_PROVIDED TEXT_:
================================

Anyhow, Brooks says that Webb began to see an America riven by a social divide.

"On the one side were people like himself: tough, independent, hard-working traditionalists who know how to shoot, fight and endure; and on the other side were what he has at various times called the ‘drug-drenched,’ ‘sex-enshrined’ narcissists, who cower in their parochial elite enclaves and pass judgment on everybody else."

Brooks adds: "He’s criticized affirmative action and women in combat. He at one time opposed the Vietnam Memorial, which seemed to rebuke the warrior virtues."

The irony of it was that "he was continually irritated by the Democratic Party and its leaders.

"I cannot conjure up an ounce of respect for Bill Clinton when it comes to the military’, Webb told the American Enterprise magazine. "I don’t think Bill cares one iota about what happens in a military unit."

"The Democratic Party," Webb had once argued in a 1995 "Wall Street Journal" Op-Ed article, "was once a champion of the worker-producer, but abandoned him in favor of special interests who define their advancement mostly through the extent of his own demise."

Those were harsh words, indeed, especially in the light of this year, when Webb posted for Senator on the Democratic ticket in Virginia.

================================

_SUPPLIED MATERIAL_:

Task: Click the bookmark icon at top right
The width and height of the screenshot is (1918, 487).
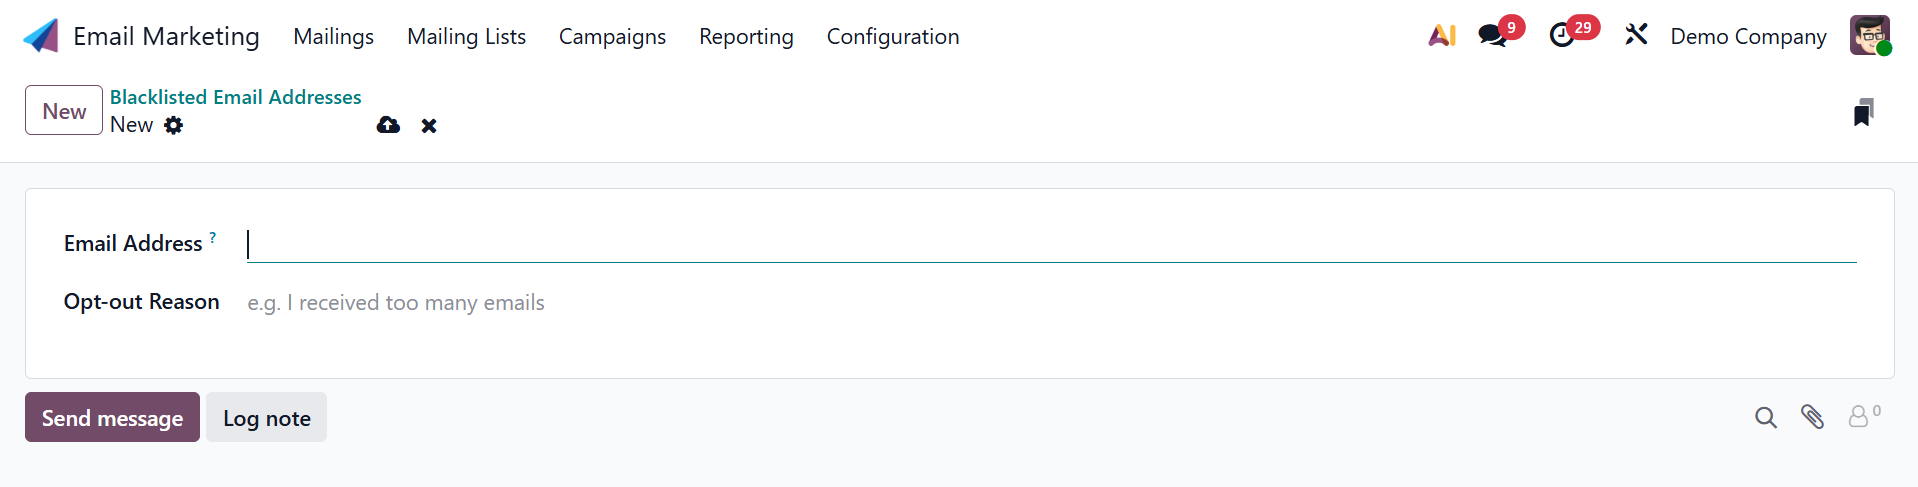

================================

_WHAT TO DO_:
1) According to the passage on Webb, why did he at one time oppose the Vietnam Memorial? Answer in one to three sentences.
2) Write out everything in the passage on Webb from "The irony of" down to "ticket in Virginia.".
3) In the passage on Webb, what year did his "Wall Street Journal" Op-Ed article about the Democratic Party appear?
None of the data is needed for what follows.

_SOLUTIONS TO THE PROBLEMS_:
1) He opposed it because the memorial seemed to rebuke the warrior virtues.

2)
The irony of it was that "he was continually irritated by the Democratic Party and its leaders.

"I cannot conjure up an ounce of respect for Bill Clinton when it comes to the military’, Webb told the American Enterprise magazine. "I don’t think Bill cares one iota about what happens in a military unit."

"The Democratic Party," Webb had once argued in a 1995 "Wall Street Journal" Op-Ed article, "was once a champion of the worker-producer, but abandoned him in favor of special interests who define their advancement mostly through the extent of his own demise."

Those were harsh words, indeed, especially in the light of this year, when Webb posted for Senator on the Democratic ticket in Virginia.

3) 1995